China is meanwhile feasting on cheap Russian oil, which Moscow discounted heavily to attract alternative buyers after Europe enacted its oil embargo last December. Beijing is seizing on the situation to build up its crude inventories in the short term to improve its energy security while continuing to extend its global lead in clean energy manufacturing – in areas like solar panels, wind turbines, electric vehicles and batteries.

China can walk and chew gum at the same time – something that can be a challenge for Western democracies that depend on popular support at the polls every four years. Beijing knows it will be heavily reliant on oil for years to come and has thus forged closer relationships with producing nations Russia and Saudi Arabia – including deals to build new refineries and petrochemical plants that will be supplied with Saudi oil. But China also knows that the energy transition is unfolding and has positioned itself to be “the IKEA” of clean energy technologies over the long term.

Iran’s fortunes also look stronger than they have in years. Tehran’s oil exports are up 600,000 barrels a day after the Biden administration stopped enforcing sanctions Iran’s oil sector. The Biden administration has been desperate to tamp down rising prices and restart a nuclear deal with Tehran that former President Trump scuttled.

A similar scenario has played out in Venezuela, where Biden has lifted tough Trump-era sanctions despite Caracas making no meaningful democratic reforms or ensuring free and fair elections in the future. The prospect of Venezuela producing an additional 200,000 barrels a day – and possibly providing some oil price relief ahead of the 2024 presidential election – was apparently too good to resist.

Some of these moves could have been avoided had Biden not sold off record volumes of oil from the U.S. Strategic Petroleum Reserve (SPR) last year after prices spiked with the onset of the Ukraine war. But the emergency stockpile offers little cushion now, even though a real supply emergency could be right around the corner if the Mideast conflict escalates.

It’s getting harder to see what America’s end game is with its climate policy.

The U.S. will produce a record 13.1 million barrels a day of oil and 112 billion cubic feet per day of natural gas this year. When Europeans, the globe’s most prominent climate activists, lost access to their biggest supplier of oil and gas in Russia last year, who did they turn to? America. And U.S. producers delivered by sending record oil and LNG exports to the EU.

The United States has the opportunity to be that critical exporter to other markets worldwide, particularly emerging markets in Asia, over the coming decades. Because global oil demand, even under the most bearish forecast by the International Energy Agency (IEA), will remain strong through mid-century.

Energy executives scoffed at the IEA’s recent forecast that demand for fossil fuels – oil, gas and coal – will peak before 2030. But a closer look also shows that the IEA, under that same long-term forecast, expects oil demand to be over 97 million barrels a day in 2050, or just about 3% below current levels. That is no peak in demand – that is an extended plateau.

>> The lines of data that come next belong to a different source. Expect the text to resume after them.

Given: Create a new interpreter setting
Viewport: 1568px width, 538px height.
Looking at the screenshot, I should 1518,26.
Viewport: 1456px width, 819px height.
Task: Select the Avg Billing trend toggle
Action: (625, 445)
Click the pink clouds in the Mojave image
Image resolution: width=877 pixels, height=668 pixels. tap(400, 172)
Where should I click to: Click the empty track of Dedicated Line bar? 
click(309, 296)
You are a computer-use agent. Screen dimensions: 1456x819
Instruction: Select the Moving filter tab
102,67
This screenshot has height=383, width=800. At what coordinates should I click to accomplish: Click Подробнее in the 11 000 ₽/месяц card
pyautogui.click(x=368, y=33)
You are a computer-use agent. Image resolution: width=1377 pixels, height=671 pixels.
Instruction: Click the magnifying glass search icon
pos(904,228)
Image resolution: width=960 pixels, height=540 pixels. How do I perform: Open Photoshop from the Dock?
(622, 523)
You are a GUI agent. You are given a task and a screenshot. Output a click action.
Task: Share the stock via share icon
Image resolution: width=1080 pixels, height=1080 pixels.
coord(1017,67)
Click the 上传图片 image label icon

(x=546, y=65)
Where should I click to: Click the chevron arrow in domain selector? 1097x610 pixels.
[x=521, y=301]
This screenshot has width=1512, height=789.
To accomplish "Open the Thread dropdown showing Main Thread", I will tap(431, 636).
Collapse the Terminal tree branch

A better plan for the United States would be to clean up its oil and gas operations as much as possible to ensure it produces the most attractive product on the global market during the energy transition – barrels and Btus with a low cost and low carbon intensity.

Companies like Exxon Mobil, Chevron
CVX
and Occidental Petroleum
OXY
are now trying to do this using carbon capture technologies in the Permian Basin, the main engine of U.S. oil production in Texas and New Mexico. Applying this model in major producing basins across the country would leverage an existing strength, seizing on America’s vast bounty of oil and gas reserves while lowering carbon emissions.

Becoming a leader in low carbon or “carbon neutral” oil and gas supply is the most reasonable – and economically prosperous – strategy for the U.S. to pursue because it plays on our nation’s existing strengths.

It certainly beats trying to catch China in the manufacturing of EVs, solar panels and wind turbines. Beijing has such a large lead due to its low labor costs that few experts believe the United States – or anyone else – can catch it.